Der Wagen hielt in unserer Straße an, was mir wohl auffallen konnte, da in unserem Quartier die Erkrankungen immerhin noch selten waren. Ich hörte eine Tür gehen und ein Geräusch von wimmernden Stimmen. Onkel Harre, der es auch vernommen haben mußte, trat plötzlich zu mir und bog sich aus dem Fenster, um zu sehen, was es gebe. Ich sagte: es scheint, daß man ein Kind holt; vielleicht will die Mutter es nicht von sich lassen. Er war ganz fahl im Gesicht geworden; ohne ein Wort zu sagen, begab er sich wieder in das andere Zimmer, stürzte schnell ein Glas Wein hinunter, das der Urgroßvater ihm eingeschenkt hatte, und verabschiedete sich dann. Es war ersichtlich, daß er infolge der gegen ihn erhobenen Anklagen, vielleicht auch geheimer Vorwürfe, die er selbst sich machte, anfing, sich gleichsam als Mitschuldiger der Cholera zu fühlen, so daß ihm jeder Laut des Jammers, der durch sie hervorgerufen wurde, so ins Herz traf, als habe er selbst ihn verschuldet. Vielleicht auch hatte er an sein eigenes Kind gedacht, die zarte Heileke; denn er schien die unglückselige Einbildung gefaßt zu haben, dies von ihm am meisten geliebte Leben werde als ein Sühnopfer durch die Krankheit von ihm genommen werden. Ich sah ihm nach, wie er so aufrecht, wie er gekommen war, die Straße hinabging und einen langen schwarzen Schatten nach sich zog.

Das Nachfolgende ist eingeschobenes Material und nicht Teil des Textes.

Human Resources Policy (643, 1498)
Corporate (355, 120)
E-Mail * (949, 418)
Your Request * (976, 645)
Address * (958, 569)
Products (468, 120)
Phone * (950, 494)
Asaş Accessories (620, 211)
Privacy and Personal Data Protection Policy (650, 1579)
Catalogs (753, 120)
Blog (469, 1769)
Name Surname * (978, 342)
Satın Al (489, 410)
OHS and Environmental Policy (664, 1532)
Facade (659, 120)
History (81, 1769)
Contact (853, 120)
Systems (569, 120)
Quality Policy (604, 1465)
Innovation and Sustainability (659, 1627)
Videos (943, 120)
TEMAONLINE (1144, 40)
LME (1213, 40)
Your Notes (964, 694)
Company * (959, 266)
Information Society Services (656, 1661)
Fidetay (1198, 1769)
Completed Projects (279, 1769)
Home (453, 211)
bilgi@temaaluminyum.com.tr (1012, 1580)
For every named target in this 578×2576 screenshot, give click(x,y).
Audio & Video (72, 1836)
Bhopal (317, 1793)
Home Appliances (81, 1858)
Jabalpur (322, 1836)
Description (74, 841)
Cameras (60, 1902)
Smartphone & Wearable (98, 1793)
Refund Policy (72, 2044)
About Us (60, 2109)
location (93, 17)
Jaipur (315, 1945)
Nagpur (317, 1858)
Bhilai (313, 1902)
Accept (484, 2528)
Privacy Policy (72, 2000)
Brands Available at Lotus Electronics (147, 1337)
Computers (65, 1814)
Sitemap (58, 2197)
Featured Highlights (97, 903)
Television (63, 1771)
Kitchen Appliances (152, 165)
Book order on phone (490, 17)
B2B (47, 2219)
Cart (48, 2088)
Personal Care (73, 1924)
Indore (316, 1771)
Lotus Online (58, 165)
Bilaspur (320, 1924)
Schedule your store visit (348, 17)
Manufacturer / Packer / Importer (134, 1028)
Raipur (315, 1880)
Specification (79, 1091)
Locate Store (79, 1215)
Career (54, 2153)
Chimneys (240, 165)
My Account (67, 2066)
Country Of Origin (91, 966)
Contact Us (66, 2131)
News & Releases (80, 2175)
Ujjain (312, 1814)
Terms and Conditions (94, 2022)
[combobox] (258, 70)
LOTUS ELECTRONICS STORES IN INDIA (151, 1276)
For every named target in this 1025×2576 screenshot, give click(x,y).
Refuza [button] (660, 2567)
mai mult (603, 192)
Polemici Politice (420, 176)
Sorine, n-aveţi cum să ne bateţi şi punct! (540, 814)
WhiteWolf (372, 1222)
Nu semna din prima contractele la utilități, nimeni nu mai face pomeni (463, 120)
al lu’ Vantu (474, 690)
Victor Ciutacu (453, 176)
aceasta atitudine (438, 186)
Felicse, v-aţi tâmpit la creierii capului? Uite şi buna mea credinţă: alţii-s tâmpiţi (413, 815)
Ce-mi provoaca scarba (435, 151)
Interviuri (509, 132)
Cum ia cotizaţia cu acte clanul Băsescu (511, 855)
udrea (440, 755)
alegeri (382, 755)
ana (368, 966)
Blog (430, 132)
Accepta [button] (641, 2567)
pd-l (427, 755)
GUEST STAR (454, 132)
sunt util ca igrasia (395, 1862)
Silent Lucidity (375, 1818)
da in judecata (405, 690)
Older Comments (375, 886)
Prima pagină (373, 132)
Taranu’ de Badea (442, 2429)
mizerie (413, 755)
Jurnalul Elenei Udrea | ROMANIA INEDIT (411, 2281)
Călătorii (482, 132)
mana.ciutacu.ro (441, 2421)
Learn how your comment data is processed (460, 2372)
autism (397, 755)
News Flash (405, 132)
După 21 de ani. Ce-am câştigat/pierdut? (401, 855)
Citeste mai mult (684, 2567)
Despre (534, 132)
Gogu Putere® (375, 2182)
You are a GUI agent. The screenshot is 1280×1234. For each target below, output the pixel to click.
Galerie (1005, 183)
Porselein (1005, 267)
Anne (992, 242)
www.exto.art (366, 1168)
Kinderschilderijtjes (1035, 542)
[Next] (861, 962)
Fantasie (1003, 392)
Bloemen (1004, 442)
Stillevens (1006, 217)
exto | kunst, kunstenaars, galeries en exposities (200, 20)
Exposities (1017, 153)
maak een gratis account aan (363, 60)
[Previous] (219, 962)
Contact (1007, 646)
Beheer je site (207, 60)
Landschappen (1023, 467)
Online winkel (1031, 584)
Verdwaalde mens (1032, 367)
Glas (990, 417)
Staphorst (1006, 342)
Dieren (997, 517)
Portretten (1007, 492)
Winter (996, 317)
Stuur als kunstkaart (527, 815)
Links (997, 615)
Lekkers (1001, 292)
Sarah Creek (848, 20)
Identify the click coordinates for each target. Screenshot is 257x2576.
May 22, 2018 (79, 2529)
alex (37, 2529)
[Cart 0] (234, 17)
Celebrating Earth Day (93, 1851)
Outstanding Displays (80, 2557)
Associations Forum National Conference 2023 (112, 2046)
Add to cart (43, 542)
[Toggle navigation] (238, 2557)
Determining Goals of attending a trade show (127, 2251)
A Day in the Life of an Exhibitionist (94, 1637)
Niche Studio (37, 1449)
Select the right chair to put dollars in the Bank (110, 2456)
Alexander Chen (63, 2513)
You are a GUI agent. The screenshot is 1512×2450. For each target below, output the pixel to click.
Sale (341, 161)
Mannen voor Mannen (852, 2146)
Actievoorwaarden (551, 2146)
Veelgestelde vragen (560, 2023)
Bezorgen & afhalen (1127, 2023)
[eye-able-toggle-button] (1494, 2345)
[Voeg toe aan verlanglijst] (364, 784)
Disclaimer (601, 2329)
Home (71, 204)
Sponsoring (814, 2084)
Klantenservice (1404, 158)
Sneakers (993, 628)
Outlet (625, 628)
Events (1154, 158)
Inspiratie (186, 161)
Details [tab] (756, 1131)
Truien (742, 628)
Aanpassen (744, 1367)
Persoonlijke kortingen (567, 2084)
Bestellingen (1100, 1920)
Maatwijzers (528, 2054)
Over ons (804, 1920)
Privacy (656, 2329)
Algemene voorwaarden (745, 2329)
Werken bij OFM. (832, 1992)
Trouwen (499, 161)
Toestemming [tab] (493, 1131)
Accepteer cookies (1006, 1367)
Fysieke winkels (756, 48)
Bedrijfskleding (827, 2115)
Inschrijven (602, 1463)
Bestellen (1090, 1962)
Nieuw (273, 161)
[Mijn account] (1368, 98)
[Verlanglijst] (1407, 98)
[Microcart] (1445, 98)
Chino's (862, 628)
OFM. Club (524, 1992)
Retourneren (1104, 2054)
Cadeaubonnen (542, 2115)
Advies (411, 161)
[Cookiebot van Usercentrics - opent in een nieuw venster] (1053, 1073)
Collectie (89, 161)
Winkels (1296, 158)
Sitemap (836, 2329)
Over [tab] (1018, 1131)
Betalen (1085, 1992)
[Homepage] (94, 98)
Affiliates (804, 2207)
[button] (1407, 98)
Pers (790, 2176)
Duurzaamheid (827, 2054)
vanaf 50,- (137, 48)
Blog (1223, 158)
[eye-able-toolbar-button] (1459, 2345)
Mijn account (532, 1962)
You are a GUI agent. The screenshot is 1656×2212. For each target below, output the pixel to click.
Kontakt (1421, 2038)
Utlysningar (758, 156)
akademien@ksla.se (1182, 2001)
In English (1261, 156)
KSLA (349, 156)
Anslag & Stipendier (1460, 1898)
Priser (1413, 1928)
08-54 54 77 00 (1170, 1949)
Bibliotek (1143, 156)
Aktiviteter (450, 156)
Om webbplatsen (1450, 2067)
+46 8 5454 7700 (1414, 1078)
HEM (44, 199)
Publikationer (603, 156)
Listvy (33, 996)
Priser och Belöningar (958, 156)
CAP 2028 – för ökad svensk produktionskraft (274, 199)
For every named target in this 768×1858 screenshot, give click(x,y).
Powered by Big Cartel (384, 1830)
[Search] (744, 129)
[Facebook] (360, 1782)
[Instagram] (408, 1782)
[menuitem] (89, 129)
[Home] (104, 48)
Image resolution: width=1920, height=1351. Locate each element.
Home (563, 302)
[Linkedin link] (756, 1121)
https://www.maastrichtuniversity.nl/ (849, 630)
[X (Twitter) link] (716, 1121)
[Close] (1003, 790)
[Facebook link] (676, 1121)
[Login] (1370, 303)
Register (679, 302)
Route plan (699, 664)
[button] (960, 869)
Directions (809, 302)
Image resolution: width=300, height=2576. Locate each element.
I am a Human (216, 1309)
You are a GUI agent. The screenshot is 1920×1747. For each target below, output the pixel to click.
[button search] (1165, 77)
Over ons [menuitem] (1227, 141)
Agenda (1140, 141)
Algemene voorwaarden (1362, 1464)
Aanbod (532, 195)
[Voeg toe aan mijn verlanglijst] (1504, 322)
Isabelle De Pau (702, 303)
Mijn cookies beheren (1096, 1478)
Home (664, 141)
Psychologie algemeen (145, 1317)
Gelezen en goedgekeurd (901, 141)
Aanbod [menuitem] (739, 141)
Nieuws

Der Urgroßvater saß noch in Gedanken versunken auf demselben Platze, als ich wieder zu ihm trat. »Es ist nur gut,« sagte er, den Kopf erhebend, da er mich gewahrte, »daß Galeide so weit fort ist. Sollte die Krankheit auch in die Schweiz kommen, so könnte sie wohl noch tiefer in die Berge flüchten, wo keine Gefahr mehr ist.« Obwohl ich nun Galeiden ihre Sicherheit wohl gönnte, so entrüstete es mich doch, daß der Urgroßvater, anstatt Mitleiden für so viele Bedrohte, die ihm nahe standen, zu empfinden, sich aus dem Gedanken Genugtuung schöpfte, daß doch Galeiden nichts geschehen könne. Ja, ich bin gewiß, wenn er uns alle hätte hinsterben sehen, so würde neben billigem Bedauern seine nächste Beobachtung gewesen sein, wie groß doch die Gefahr sei, und wie Gott es gut gemacht habe, daß er ihr Galeiden gütig entrissen habe. Umsomehr nahm ich mir vor, über Eva und ihr Kind zu wachen. Wie es in der Vorzeit üblich war, daß an der Schuld eines einzelnen jeder aus seinem Geschlechte Anteil hatte und sich verpflichtet fühlen sollte, sie mit seiner Kraft zu sühnen, so nahm ich mir nun vor, mich an Onkel Harrens Seite zu stellen und allem Ekel und Grauen zum Trotz das mörderische Gespenst, das uns ans Leben wollte, zu bekämpfen.